Happy New Year to the readers! As the first month of 2025 began, my curiosity to learn about AI Agents deepened, leading me to explore their vast potential and applications. Today, I have tried the SmolAgents open-source framework by Hugging Face. Let’s get started!
The year 2025 is said to be the year of AI Agents and Hugging Face recently launched the SmolAgents library. As the name suggests, it is quite small and by this I mean, it allows you to run powerful agents in a few lines of code. Its simplicity, Hub integrations, support for any LLMs and more make it the best fit for agentic workflows.
SmolAgents is an innovative library designed to simplify the creation and execution of powerful agents. Developed by Hugging Face, it stands out for its minimalist approach, with the entire agent logic encapsulated in approximately 1,000 lines of code. This streamlined design ensures ease of use while maintaining robust functionality.

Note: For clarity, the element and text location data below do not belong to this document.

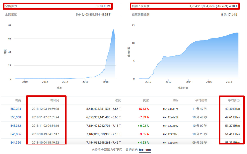
Task: Click the -15.13 % change value
Action: point(143,109)
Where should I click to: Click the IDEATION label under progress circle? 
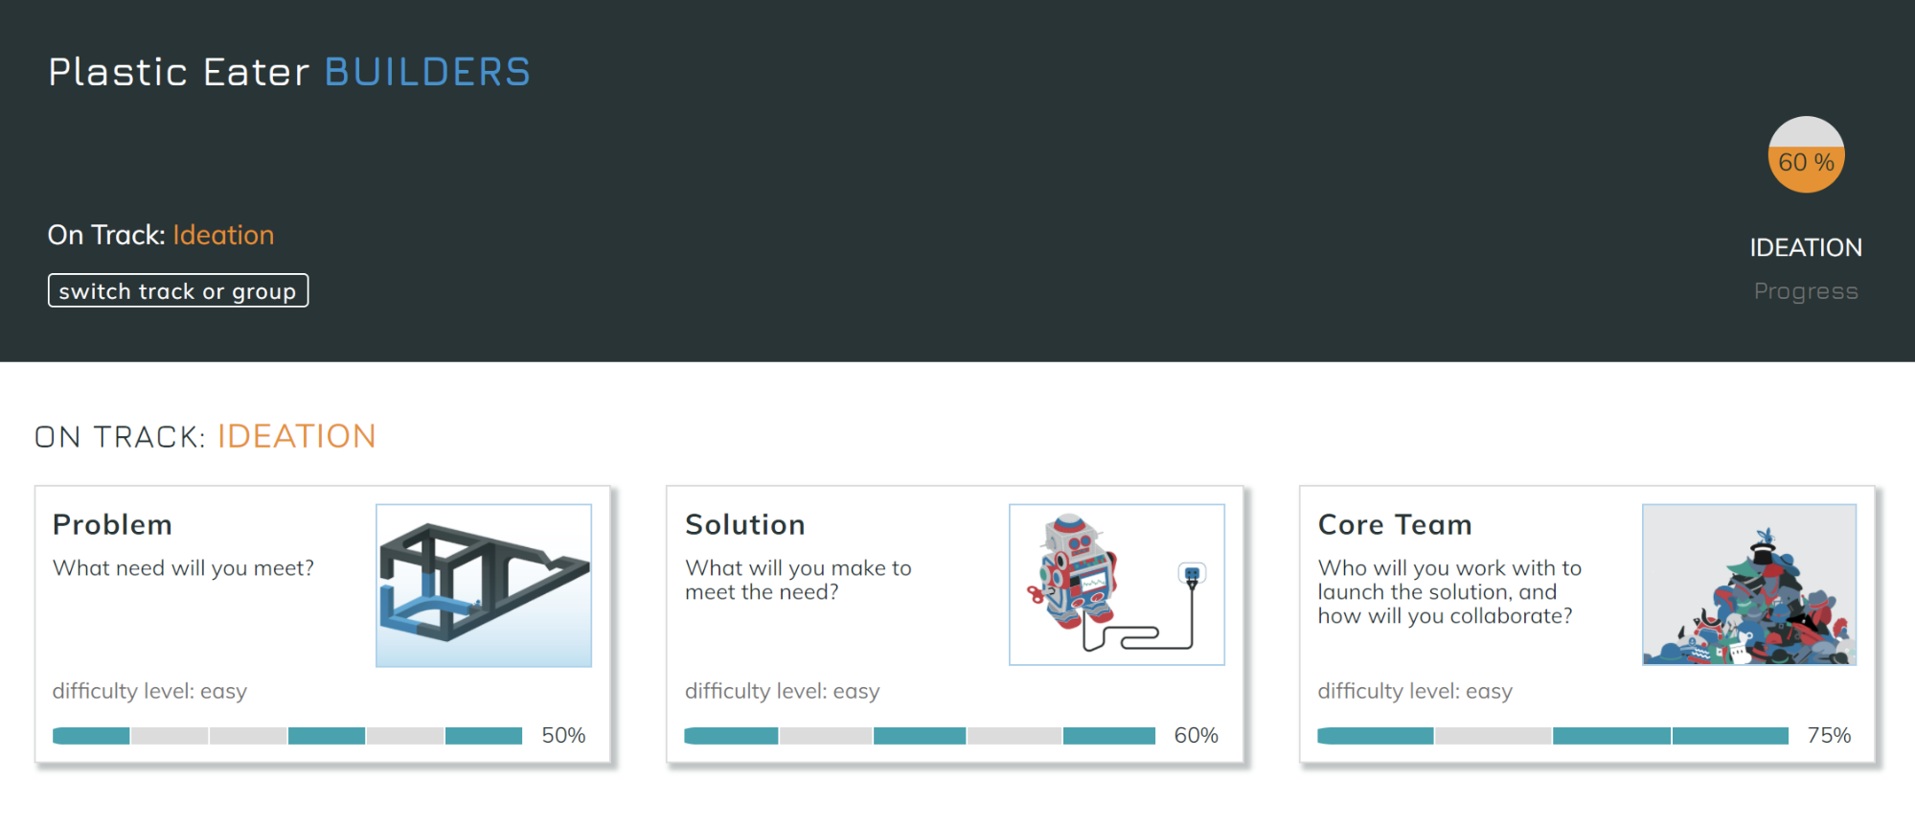click(x=1806, y=247)
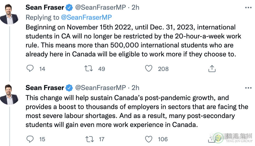Retweet the 20-hour-a-week work rule tweet
255x146 pixels.
pos(89,69)
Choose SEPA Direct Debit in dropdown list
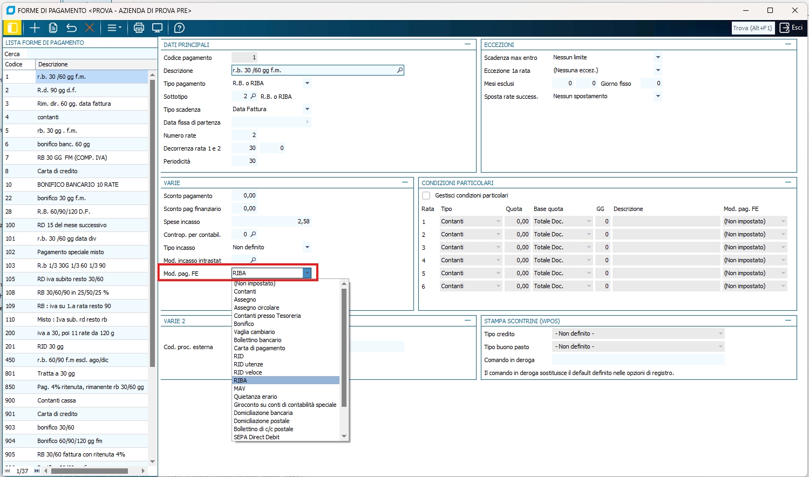 pyautogui.click(x=256, y=437)
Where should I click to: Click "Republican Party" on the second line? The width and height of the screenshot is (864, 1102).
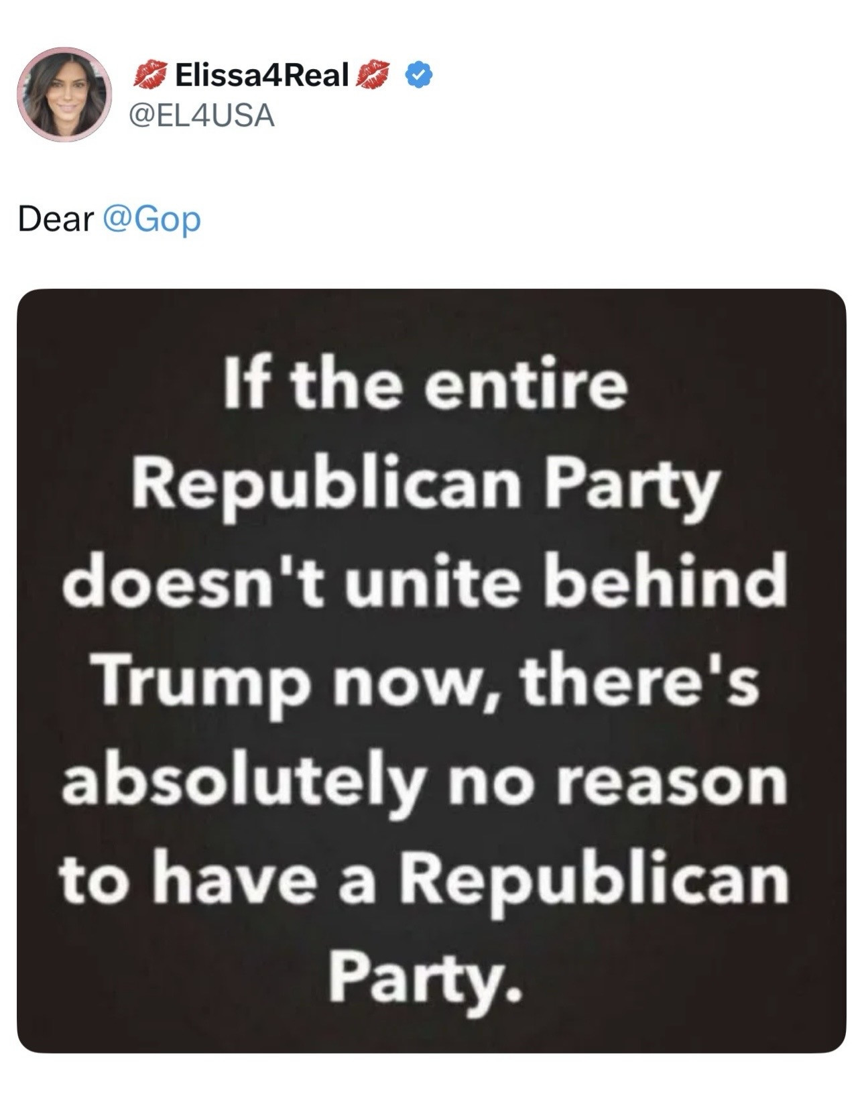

The library excels in supporting “Code Agents,” specialized agents capable of generating and executing code to accomplish user-defined tasks. For enhanced security, it facilitates execution within sandboxed environments like E2B. SmolAgents also offers traditional ToolCallingAgents, which utilize JSON or text-based actions.
With extensive integrations, SmolAgents works seamlessly with any large language model (LLM). It supports Hugging Face’s inference API, OpenAI, Anthropic, and others through LiteLLM. Additionally, it provides access to a shared tool repository via the Hugging Face Hub, making it versatile and adaptable for various applications. SmolAgents is a user-friendly gateway to advanced agent-based automation.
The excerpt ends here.